Após meses de queda contínua na avaliação do governo, analistas começam a identificar sinais de interrupção dessa trajetória negativa. Ainda não se trata de uma recuperação consolidada, tampouco de uma reversão definitiva do cenário eleitoral, mas de uma mudança considerada relevante para um governo que chegou a 2026 convivendo com dificuldades persistentes de popularidade.

“Mais do que o percentual em si, o número, é a mudança da trajetória. Então é esse ângulo que importa para a gente. Vinha essa trajetória já há muito tempo da aprovação do governo Lula caindo e agora a gente vê esse movimento tímido dela crescendo de novo”, avaliou a cientista.

A observação ganha peso porque ocorre num momento em que o governo tenta reconstruir sua relação com setores do eleitorado que se afastaram ao longo dos últimos dois anos, especialmente a classe média baixa, mulheres e parte dos evangélicos.

O governo aposta no bolso

Para a especialista, a melhora na percepção do governo não está associada a um único fator. A leitura é que o Planalto passou a acumular uma série de medidas voltadas ao orçamento das famílias, numa estratégia semelhante à adotada por governos em ano eleitoral.

“Você tem à frente desde a isenção do imposto de renda, mas medidas de disponibilização de renda também a partir de renegociação de dívidas que o governo apresentou, uma campanha um pouco mais efetiva de engajamento em relação à agenda da escala de trabalho”, afirmou Graziella.

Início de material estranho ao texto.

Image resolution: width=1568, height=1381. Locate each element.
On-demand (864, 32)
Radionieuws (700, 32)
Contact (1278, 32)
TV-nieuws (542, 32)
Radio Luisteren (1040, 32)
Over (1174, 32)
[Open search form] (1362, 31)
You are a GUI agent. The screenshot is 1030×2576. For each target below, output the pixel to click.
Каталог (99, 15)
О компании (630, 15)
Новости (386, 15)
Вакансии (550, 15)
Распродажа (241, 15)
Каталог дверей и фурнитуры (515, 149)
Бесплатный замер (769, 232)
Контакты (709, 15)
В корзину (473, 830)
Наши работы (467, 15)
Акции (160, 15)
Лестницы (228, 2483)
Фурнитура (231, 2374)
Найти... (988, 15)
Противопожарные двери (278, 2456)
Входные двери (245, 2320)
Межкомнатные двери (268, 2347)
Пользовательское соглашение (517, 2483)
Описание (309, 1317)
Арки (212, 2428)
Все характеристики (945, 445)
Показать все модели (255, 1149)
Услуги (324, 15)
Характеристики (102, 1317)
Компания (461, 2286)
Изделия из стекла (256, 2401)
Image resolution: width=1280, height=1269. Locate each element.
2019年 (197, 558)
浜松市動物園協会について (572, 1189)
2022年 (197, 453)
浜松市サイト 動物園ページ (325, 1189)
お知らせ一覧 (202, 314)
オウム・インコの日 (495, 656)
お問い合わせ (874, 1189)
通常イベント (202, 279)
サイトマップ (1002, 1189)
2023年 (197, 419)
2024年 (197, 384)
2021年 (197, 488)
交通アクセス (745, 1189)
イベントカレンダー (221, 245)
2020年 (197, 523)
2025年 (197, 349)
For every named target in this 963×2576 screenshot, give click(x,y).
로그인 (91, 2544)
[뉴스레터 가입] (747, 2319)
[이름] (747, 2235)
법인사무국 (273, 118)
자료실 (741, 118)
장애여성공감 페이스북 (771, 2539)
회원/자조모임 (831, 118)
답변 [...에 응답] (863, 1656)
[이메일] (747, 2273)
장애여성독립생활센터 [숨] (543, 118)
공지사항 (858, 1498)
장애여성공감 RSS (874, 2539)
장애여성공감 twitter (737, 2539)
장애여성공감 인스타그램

A lista inclui a ampliação da faixa de isenção do Imposto de Renda, novos programas de renegociação de dívidas, mudanças relacionadas ao crédito e o engajamento do governo na aprovação da PEC que reduz a jornada de trabalho e acaba com a escala 6×1.

Segundo a professora da UFPR, o objetivo é criar uma percepção mais concreta de melhora econômica para um eleitorado que nem sempre associa os indicadores macroeconômicos positivos ao próprio cotidiano.

Se essa mudança de trajetória se confirmar nas próximas pesquisas, o governo poderá chegar ao ano eleitoral em uma posição muito diferente daquela projetada poucos meses atrás.